PAGE EXCERPT:
============================================================
Elements in focus: helium Understand article

Helium: gas of awe, wonder, and worry. Is it time to give this noble gas the respect it deserves?

Colourful helium balloons against a blue sky
Release of helium balloons
Image: Helen Warren/Wikimedia, CC BY-SA 2.5

Helium: such an inspiring gas to meet. The second most common element in the universe, the stuff of stars, is less dense than air, so if you lose your grip on a helium balloon, it rises into the air.  Breathing a mouthful of helium can make you sound like Donald Duck, and the reason lies in vocal folds and the speed of sound in helium. However, don’t try this at home: the risk assessment includes potential death.[1]

What do we know about helium? Where do we get it from? What do we use it for? What of our future relationship with this unreactive and fascinating gas?

Discovery

The word helium comes from Helios, Greek for the Sun, because this element was actually discovered in the Sun before it was known on Earth.  The spectrum of the Sun’s corona, the ‘crown’ of hot gas surrounding the Sun’s glowing surface, was analysed during a solar eclipse in 1868.
============================================================
DATA FOR ANALYSIS:
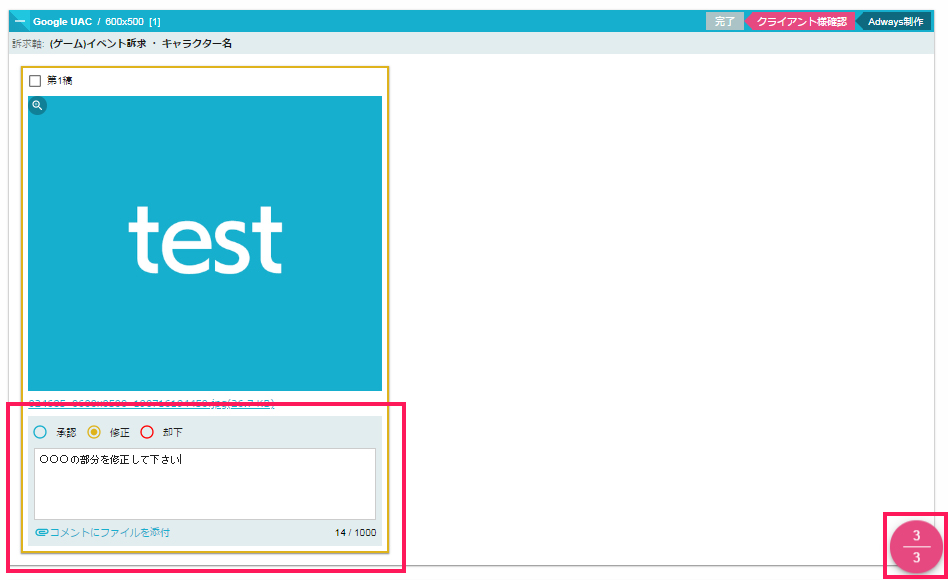Click the pink 3/3 round counter button
The height and width of the screenshot is (580, 948).
(x=916, y=546)
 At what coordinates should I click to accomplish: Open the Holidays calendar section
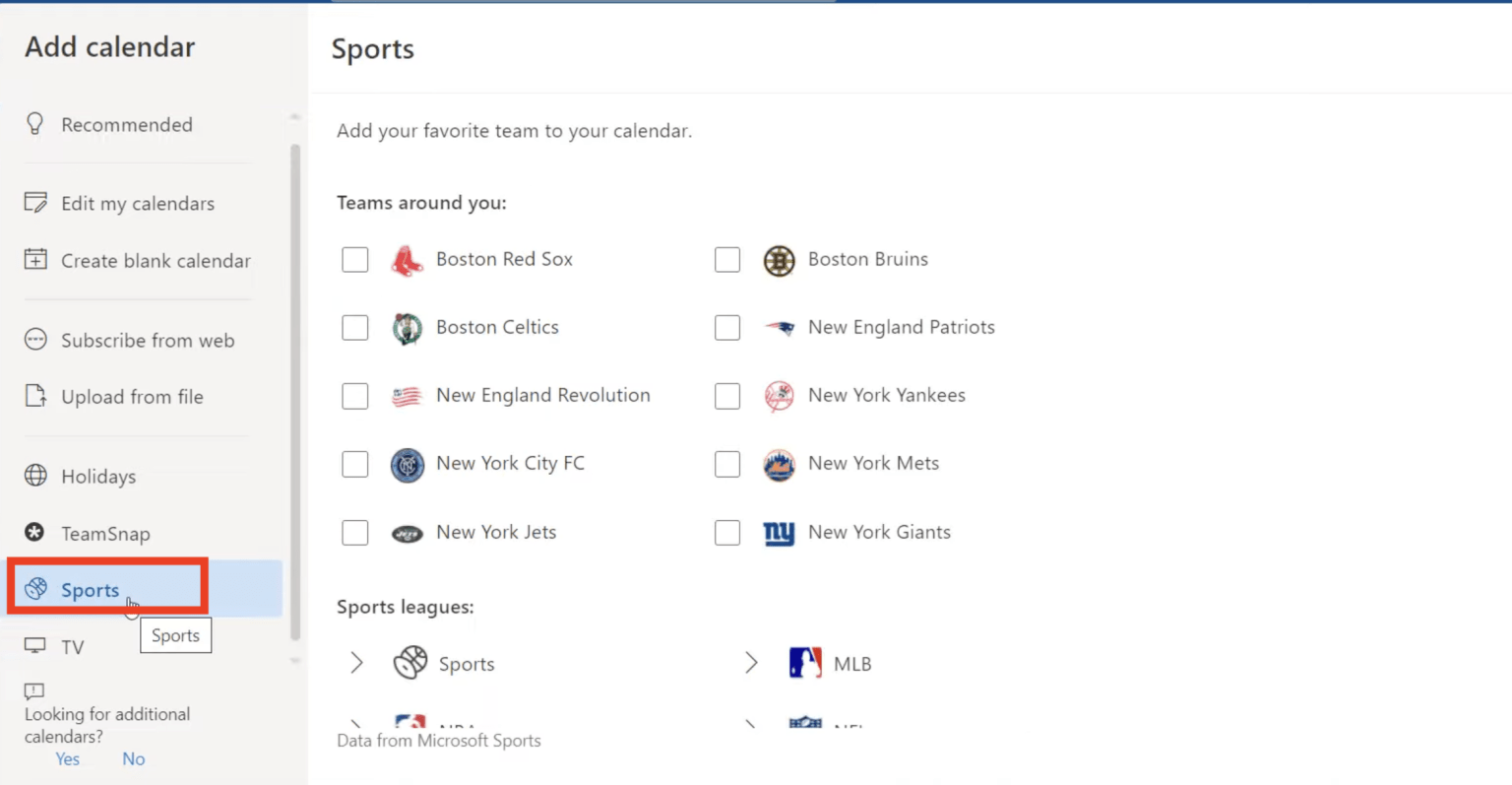(97, 477)
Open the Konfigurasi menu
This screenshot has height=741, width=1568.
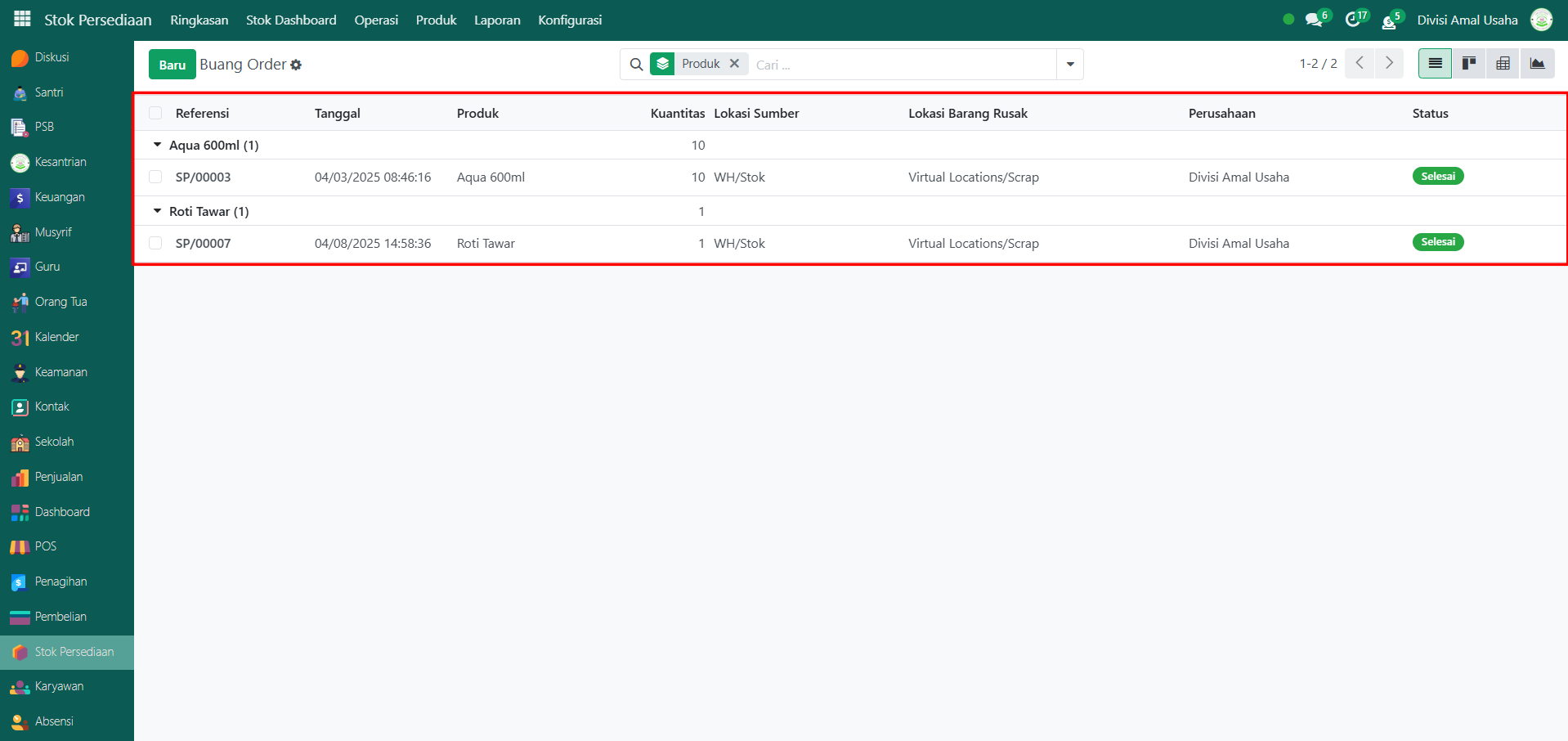click(x=570, y=20)
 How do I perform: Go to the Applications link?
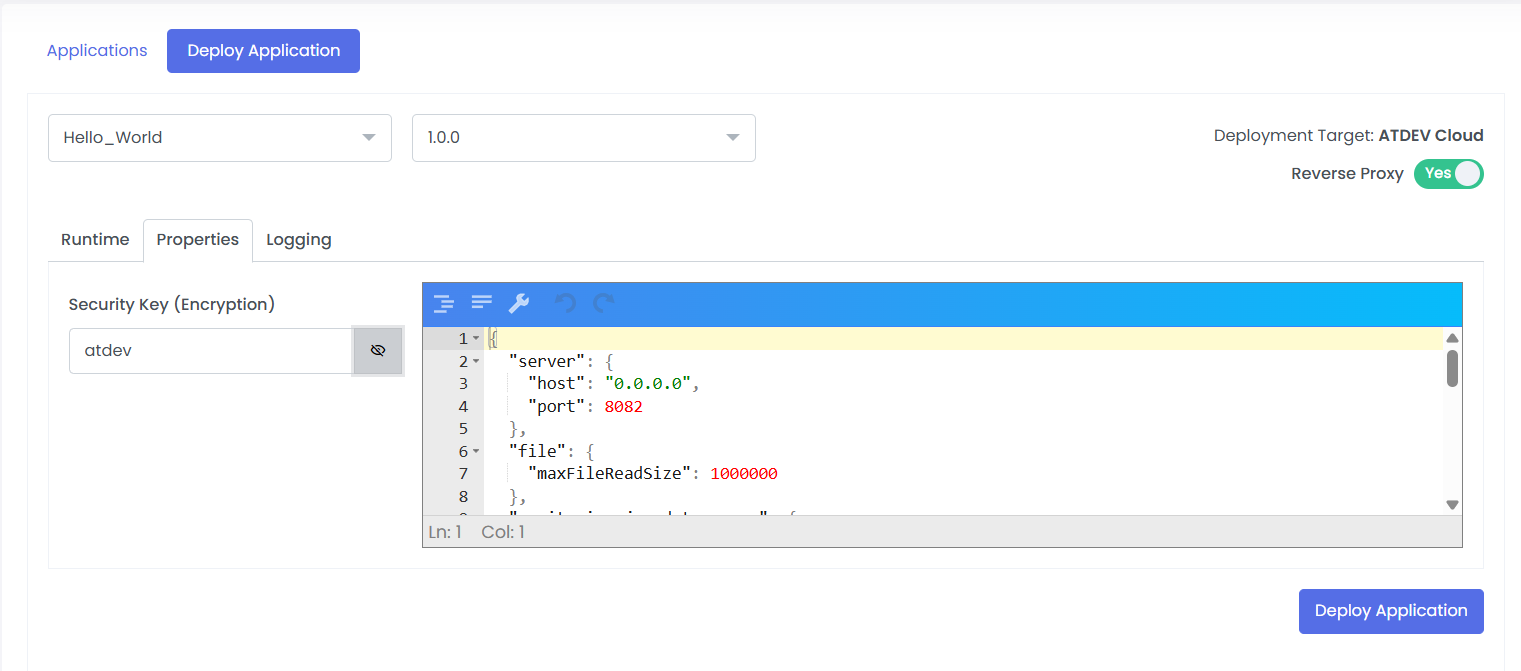coord(97,51)
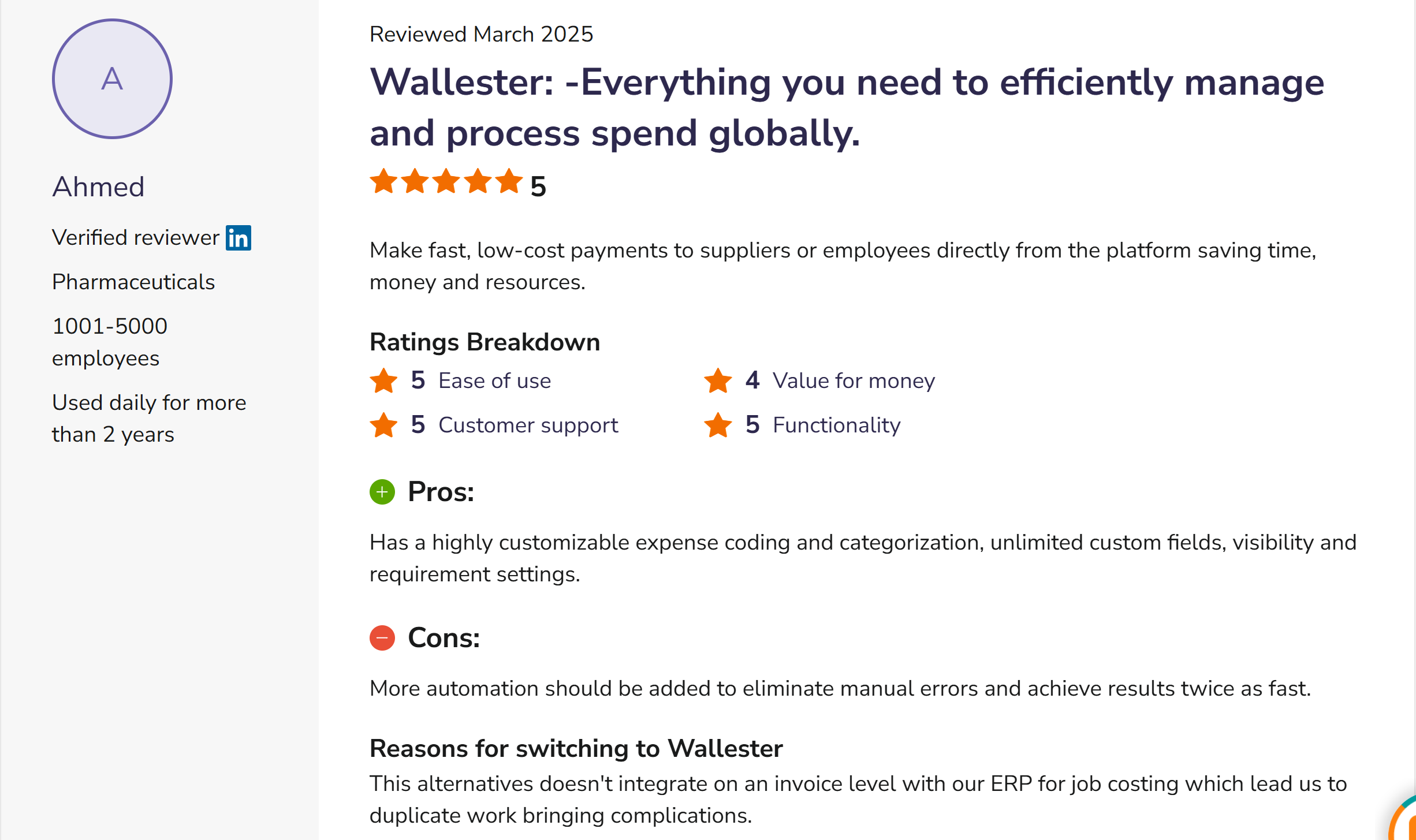Click the Pharmaceuticals industry text
Viewport: 1416px width, 840px height.
133,282
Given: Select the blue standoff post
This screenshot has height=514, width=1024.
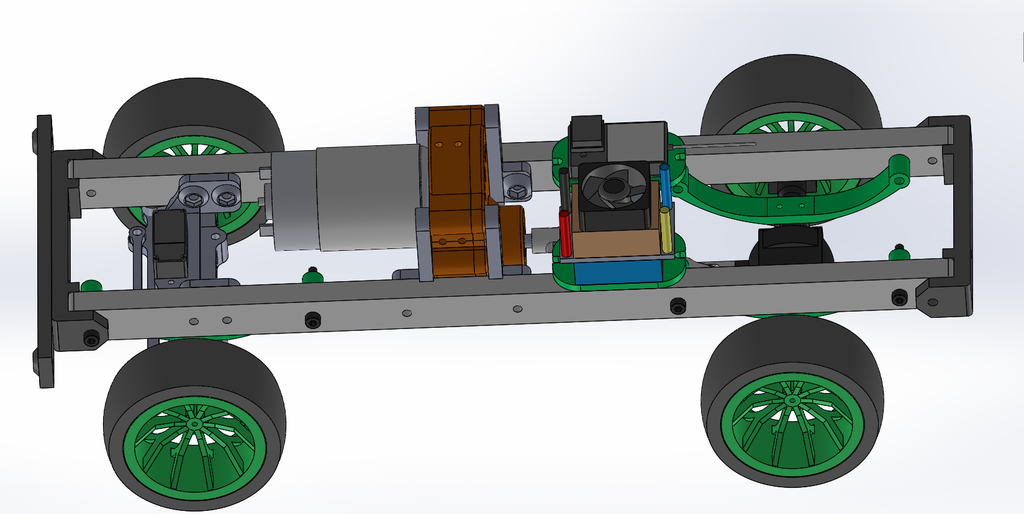Looking at the screenshot, I should (x=665, y=186).
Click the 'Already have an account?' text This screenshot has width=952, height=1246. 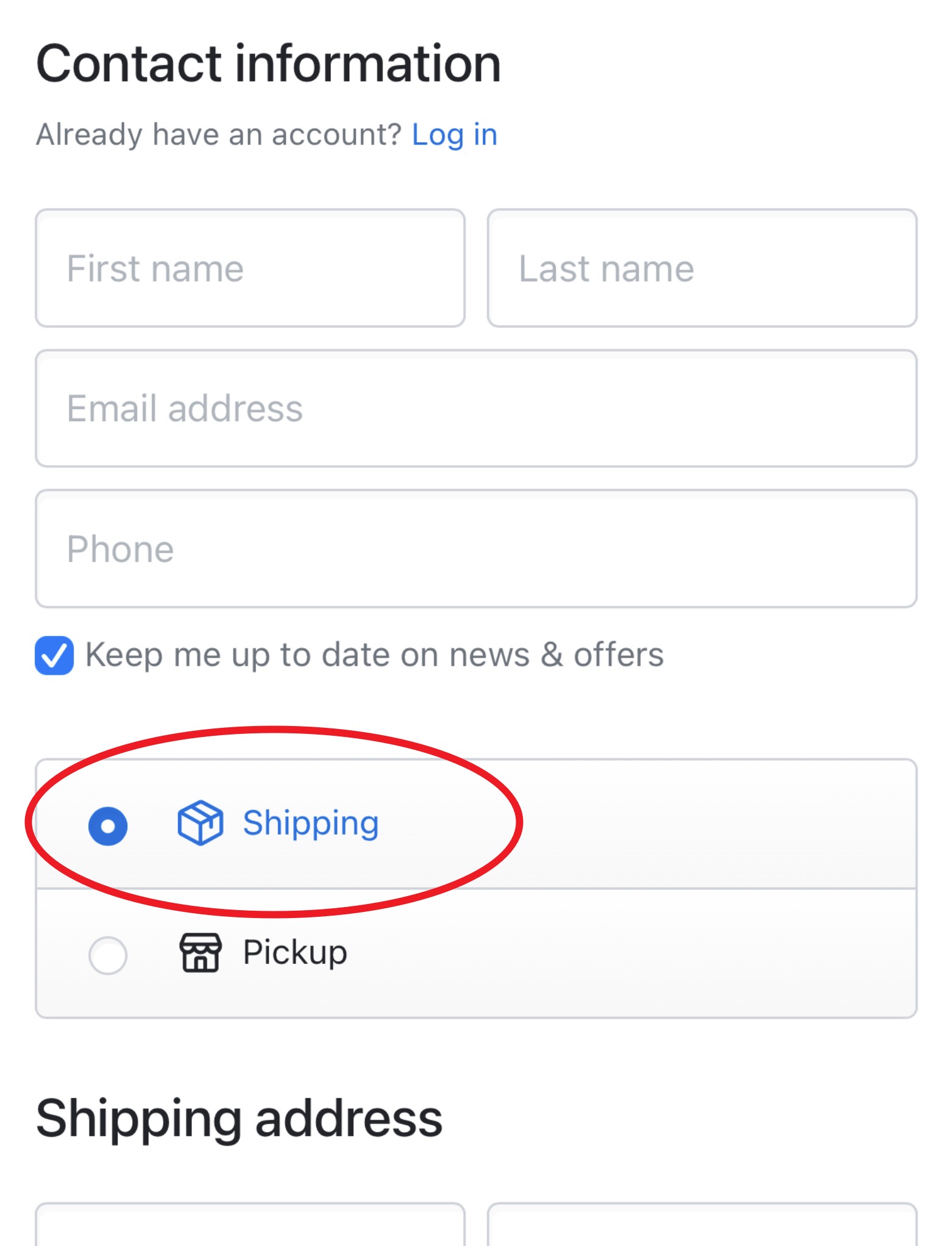tap(218, 135)
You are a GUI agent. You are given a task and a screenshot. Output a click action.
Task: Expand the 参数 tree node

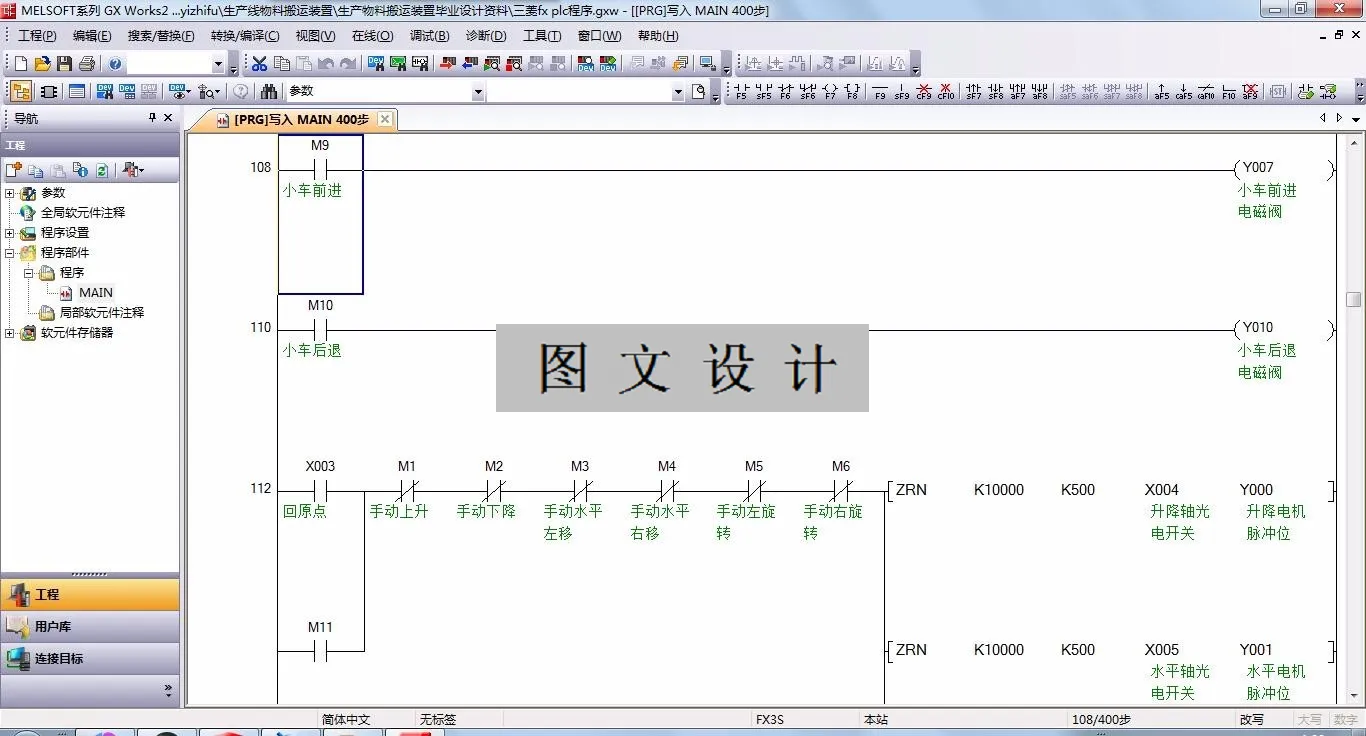[11, 192]
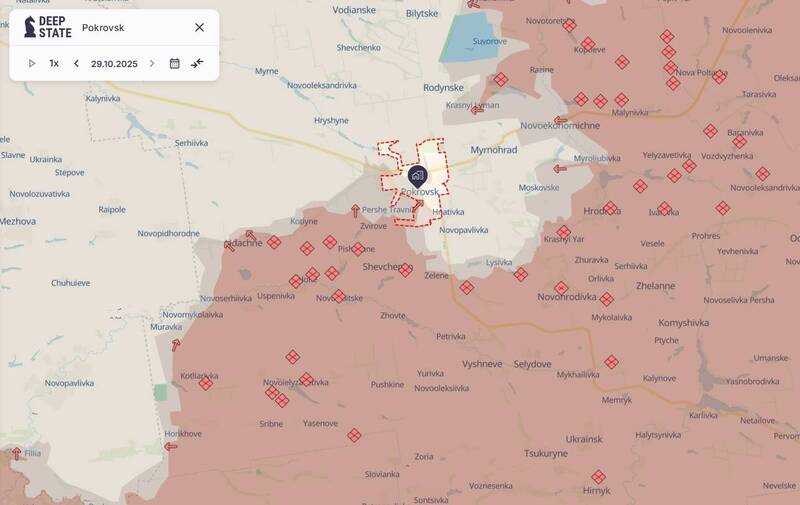Go to the previous date

click(76, 63)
============================================================
According to the helium article, what does the word "helium" come from? The listing has no connection to the helium article.

It comes from Helios, Greek for the Sun.